* [Exercise details]: Restate the lines in the stretch from "Open Artem Yerkanyan's profile picture" through "[x=307, y=10]", substituting "header bar" for "title bar" and leaving everything else unchanged.

* [Records for processing]:
— Start —

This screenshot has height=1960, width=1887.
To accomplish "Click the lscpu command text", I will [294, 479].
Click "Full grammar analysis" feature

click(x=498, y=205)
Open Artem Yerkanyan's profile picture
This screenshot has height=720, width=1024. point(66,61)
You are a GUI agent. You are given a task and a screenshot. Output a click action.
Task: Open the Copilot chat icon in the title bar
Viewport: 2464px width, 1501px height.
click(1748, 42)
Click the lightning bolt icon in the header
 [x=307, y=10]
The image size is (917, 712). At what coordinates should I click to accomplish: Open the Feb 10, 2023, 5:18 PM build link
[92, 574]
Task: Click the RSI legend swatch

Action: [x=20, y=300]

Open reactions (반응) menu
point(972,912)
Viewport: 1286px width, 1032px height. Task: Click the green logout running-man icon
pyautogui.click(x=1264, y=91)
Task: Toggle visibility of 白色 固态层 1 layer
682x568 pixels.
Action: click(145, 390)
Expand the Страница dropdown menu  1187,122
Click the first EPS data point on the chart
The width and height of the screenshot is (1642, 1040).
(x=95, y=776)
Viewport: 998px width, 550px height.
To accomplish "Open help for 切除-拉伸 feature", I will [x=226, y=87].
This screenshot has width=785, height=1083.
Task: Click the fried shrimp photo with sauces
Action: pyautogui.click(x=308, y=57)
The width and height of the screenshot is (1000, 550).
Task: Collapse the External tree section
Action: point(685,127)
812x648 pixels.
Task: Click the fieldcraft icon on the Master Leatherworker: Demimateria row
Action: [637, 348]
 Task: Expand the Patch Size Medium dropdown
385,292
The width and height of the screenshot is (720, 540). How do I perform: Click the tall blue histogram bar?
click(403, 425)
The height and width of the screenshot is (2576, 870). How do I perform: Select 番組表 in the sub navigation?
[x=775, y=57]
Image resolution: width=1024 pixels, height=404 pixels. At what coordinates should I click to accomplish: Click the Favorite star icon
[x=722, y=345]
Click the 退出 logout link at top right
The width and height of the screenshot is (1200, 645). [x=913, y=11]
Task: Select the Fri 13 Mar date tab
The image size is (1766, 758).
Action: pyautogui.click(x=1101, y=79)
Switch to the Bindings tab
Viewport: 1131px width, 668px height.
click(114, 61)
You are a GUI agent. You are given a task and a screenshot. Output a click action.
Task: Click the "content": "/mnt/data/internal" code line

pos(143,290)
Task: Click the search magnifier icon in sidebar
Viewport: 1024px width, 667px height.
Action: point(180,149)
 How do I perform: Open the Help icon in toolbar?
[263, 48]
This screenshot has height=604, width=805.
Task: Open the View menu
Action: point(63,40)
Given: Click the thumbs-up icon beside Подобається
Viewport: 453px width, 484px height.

— End —

* [Result of this task]:
Open Artem Yerkanyan's profile picture
This screenshot has height=720, width=1024. point(66,61)
You are a GUI agent. You are given a task and a screenshot. Output a click action.
Task: Open the Copilot chat icon in the header bar
Viewport: 2464px width, 1501px height.
click(1748, 42)
Click the lightning bolt icon in the header
 [x=307, y=10]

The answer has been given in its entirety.